Open thread on proper style
rosikand opened this issue · comments
Rohan Sikand commented
Some thoughts:
- Users should limit the amount of code they have outside of the experiment subclass. It may make sense however, to create one parent experiment subclass which defines the constants and then for each subsequent experiment where you want to have a specific variable as a control, subclass from this parent and change only what is needed. But the main point is, reproducibility is easier to achieve if the majority of the code is contained within the same class (or class family). That is, it may make sense for users to define their models and dataloaders within the experiment subclass rather than in separate modules.
- Additionally, the runner module should remain relatively clean and not handle experiment-related configuration. To achieve this, it is recommended to pass in the experiment configuration (e.g., a
config.yaml
file or YACS object) to the experiment subclass directly and handle the configuration there.
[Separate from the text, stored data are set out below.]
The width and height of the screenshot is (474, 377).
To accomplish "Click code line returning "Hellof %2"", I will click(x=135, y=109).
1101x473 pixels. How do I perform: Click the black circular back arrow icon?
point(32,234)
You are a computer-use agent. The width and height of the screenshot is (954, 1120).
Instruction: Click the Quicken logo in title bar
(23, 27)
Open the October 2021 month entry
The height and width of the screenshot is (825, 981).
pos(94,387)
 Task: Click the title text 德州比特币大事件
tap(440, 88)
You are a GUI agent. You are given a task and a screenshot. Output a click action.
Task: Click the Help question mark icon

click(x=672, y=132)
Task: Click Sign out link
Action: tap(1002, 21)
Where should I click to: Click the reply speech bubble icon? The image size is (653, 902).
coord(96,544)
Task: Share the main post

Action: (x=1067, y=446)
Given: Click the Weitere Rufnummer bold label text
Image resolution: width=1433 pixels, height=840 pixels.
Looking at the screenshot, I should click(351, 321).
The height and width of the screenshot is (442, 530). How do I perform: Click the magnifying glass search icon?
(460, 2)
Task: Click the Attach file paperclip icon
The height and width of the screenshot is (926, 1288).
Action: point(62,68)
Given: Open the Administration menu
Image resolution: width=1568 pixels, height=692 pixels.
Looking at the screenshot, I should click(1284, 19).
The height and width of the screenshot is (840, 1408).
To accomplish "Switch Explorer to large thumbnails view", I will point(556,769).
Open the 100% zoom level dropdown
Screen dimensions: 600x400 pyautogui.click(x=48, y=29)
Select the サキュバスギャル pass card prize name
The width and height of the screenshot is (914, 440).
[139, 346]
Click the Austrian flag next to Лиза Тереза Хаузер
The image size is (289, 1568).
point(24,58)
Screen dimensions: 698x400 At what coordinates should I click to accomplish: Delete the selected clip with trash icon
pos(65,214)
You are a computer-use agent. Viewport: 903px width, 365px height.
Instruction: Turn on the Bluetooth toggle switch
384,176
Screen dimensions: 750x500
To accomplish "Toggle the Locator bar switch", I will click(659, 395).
For example, with YACS:
class SampleExp(torchplate.experiment.Experiment):
def __init__(self, config_object):
# setup config here based on config_object
...
super().__init__(
...
)
def evaluate(self, batch):
...
exp = SampleExp(config_object)
exp.train(num_epochs=100)
Rohan Sikand commented
- Model definition and model training should be separate classes. "which mixes training code with model definition?".
Rohan Sikand commented
To add on to the first comment about configs, I think it would make sense to do away with yaml files and just use regular old python classes. This allows you to specify the actual attributes in code rather than using getattr
everywhere. You could have one base class that provides sensible defaults and then each experiment subclasses this and changes the relevant parameters.
class BaseConfig:
seed = 1
model = models.ViT()
...
class TestExperimentConfig(BaseConfig):
model = models.CNN()